● **DIRECTIONS FOR THIS TASK**
Transcribe word for word the stretch of the Arch Linux boot discussion from "You need to know" through "down even more.".

● **PROVIDED TEXT**
◆ ◆ ◆ ◆ ◆ ◆ ◆
Arch Linux Boot Performance:
http://fopref.meinungsverstaerker.de/div/bootchart1.png
http://fopref.meinungsverstaerker.de/div/bootchart2.png
;-)
I tried ArchLinux about two months ago and the boot time was slower than in most distros because loading udev uevents took almost a minute to finish. I checked the ArchLinux forums and it appears that a lot of users have experienced the same issue, especially those whose computer is a bit old.
shrug,
udev has nothing to do with Arch boot problems.
udev events is causing problems.
You can disable udev events but this will cause boot problems once in a while.
Safer option is to try udev/module-init-tools/initscripts from Arch testing repository.
You need to know what are you doing and you need to remember that these packages are from testing.
The above should speed up default Arch boot time. On system tweaked already this will not have much of impact on boot time.
on HP laptop with SATA 5400RPM/1GB RAM I am getting 21-23s with Arch/KDE and custom kernel 2.6.24-zen4.
Of course faster disk better timing. Of course booting to cli would be much faster.
In general kernel and linux software tend to slow down but distros put extra glue to slow things down even more.
Bootchart _is_ in the fedora repo, so "yum install bootchart" is just enough to have it installed.
At a quick inspection, I did not find in the Ubuntu review which version they installed. If it was the LiveCD, they should make a comparison with the Fedora one because the default services list is very diverse.
◆ ◆ ◆ ◆ ◆ ◆ ◆
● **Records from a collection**
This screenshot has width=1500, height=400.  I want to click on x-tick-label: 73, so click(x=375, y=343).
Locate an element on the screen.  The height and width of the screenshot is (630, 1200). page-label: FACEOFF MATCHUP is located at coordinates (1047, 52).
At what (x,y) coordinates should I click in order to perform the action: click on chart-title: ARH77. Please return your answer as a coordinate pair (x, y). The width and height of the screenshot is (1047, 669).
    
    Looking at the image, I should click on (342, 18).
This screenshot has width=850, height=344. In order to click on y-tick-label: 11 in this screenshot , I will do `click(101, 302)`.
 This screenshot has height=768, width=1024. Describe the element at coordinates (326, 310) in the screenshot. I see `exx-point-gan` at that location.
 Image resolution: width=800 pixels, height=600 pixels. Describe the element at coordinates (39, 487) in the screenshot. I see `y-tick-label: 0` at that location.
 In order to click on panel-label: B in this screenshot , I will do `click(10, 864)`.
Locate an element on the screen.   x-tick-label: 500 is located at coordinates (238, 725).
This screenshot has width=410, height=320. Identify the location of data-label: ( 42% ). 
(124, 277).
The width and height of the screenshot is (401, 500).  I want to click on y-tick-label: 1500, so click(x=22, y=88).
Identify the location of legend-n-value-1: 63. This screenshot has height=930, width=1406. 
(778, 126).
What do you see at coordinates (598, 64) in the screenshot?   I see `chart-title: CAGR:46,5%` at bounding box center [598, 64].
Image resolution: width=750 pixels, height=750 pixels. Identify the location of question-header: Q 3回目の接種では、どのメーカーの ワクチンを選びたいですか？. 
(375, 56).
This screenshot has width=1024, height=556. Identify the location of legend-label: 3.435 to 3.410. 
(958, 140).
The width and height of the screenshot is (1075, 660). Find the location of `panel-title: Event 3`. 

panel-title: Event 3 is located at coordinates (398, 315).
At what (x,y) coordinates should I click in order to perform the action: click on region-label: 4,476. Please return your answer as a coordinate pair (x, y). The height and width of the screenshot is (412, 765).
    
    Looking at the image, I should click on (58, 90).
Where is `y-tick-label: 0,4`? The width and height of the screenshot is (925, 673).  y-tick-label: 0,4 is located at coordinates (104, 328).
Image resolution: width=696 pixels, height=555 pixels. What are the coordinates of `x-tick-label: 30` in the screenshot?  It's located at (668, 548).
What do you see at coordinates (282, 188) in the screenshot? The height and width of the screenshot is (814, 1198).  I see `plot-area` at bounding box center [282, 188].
◆ ◆ ◆ ◆ ◆ ◆ ◆
● **WRITTEN RESPONSE**
You need to know what are you doing and you need to remember that these packages are from testing.
The above should speed up default Arch boot time. On system tweaked already this will not have much of impact on boot time.
on HP laptop with SATA 5400RPM/1GB RAM I am getting 21-23s with Arch/KDE and custom kernel 2.6.24-zen4.
Of course faster disk better timing. Of course booting to cli would be much faster.
In general kernel and linux software tend to slow down but distros put extra glue to slow things down even more.